The Loan Syndications and Trading Association is looking to release best market practice guidelines for total return swaps next year. The form the guidelines will take is not yet clear, but with a number of risks involved with a TRS trade and many of the firms handling the trades differently, the LSTA wants to offer guidelines to eliminate some of the uncertainties that may arise.
The association held a "working group call" Sept. 6, which featured 225 people on the phone and 75 in person. Elliot Ganz, executive v.p. and general counsel at the LSTA, said the hour-long call introduced some of the issues at hand, including questions regarding settlement and confidential information. A second call has not yet been scheduled.
"What we are trying to do is get a working group together that will go through the issues one by one and determine what the best practices ought to be and presumably issue some type of advisory," Ganz said.
With an increasing percentage of loan trades facilitated through TRS, questions can arise following a trade made like this example: A buysider wants to source a loan from one bank and then calls another bank that provides swaps and rather than buying the loan directly from the first bank, the second bank will buy the loan and swap it to the buysider in a total return swap.

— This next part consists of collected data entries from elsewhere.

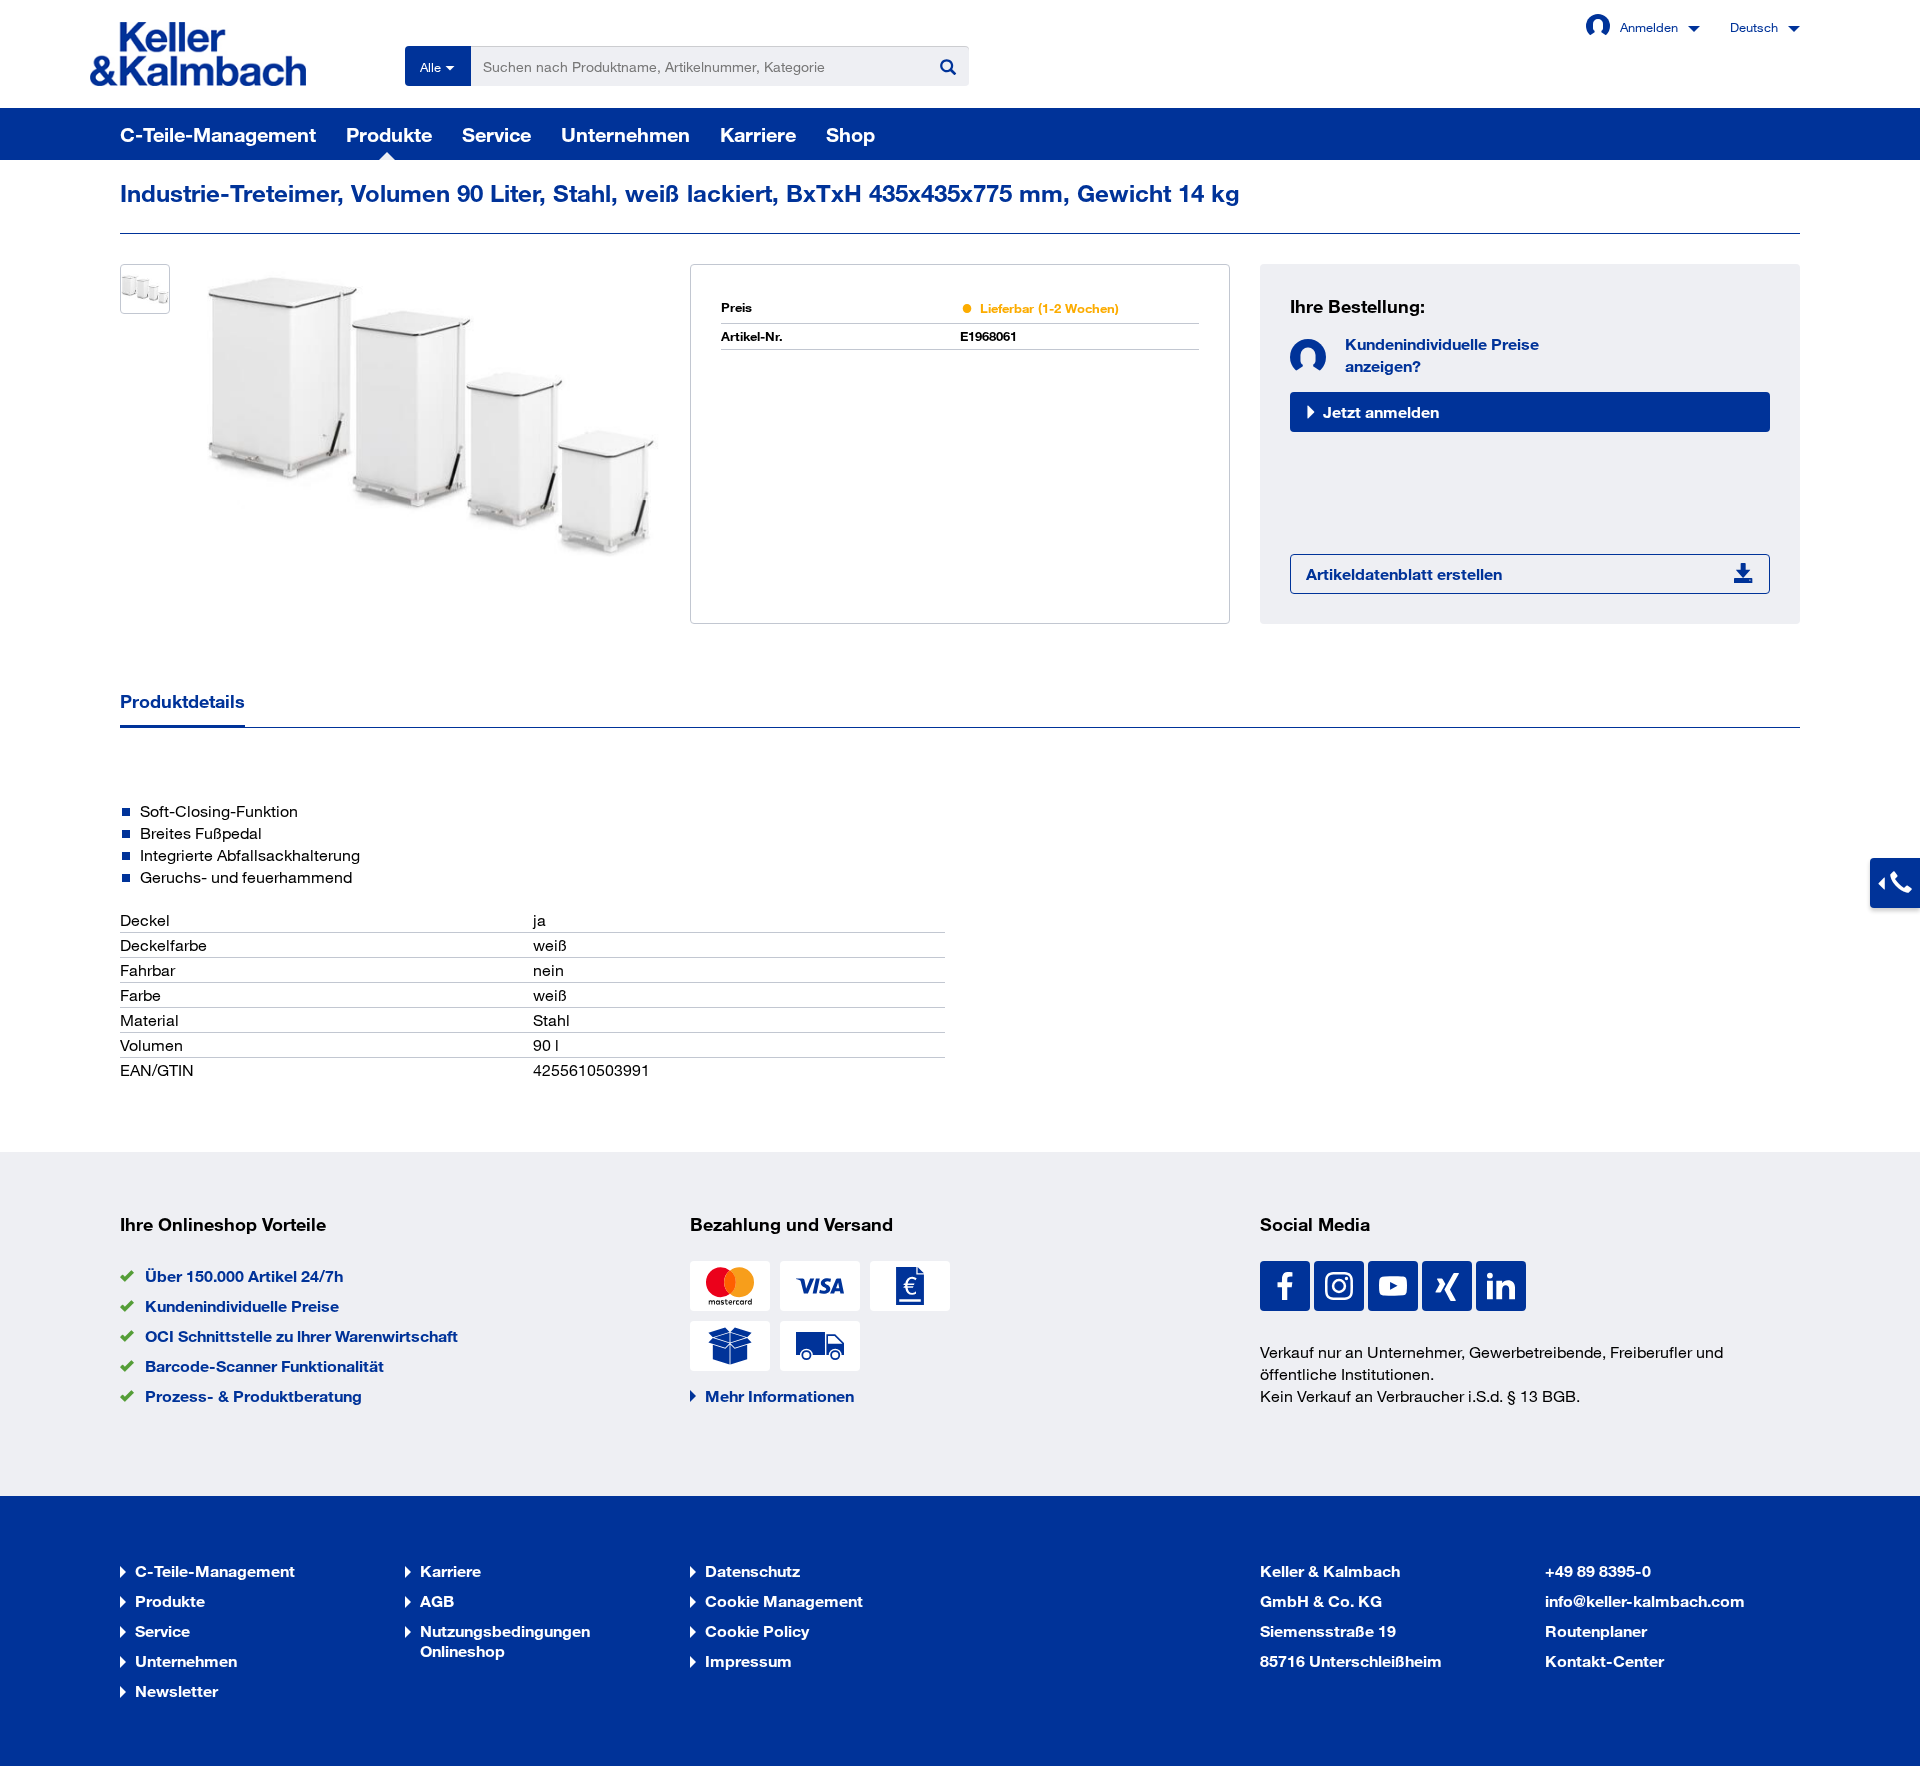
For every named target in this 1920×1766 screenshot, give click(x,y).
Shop (850, 134)
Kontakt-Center (1604, 1660)
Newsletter (176, 1690)
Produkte (389, 134)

In this scenario settlement questions arise because three parties are involved instead of two. Also, there is the question of whether or not the borrower, often a hedge fund, should be treated like an owner of the loan and be given corresponding information. Also where the bank will place the trade--some will put it on its balance sheet and others will place it into a specific structure--plays a role.
Ganz said this can have accounting implications, tax implications, counterparty risk implications and there can be exposure risk. He said there can also be questions surrounding the management of the loans facilitated through the TRS, including voting amendments. The intent is to have two different working groups, one that looks at settlement and one that looks at the use and dissemination of confidential information.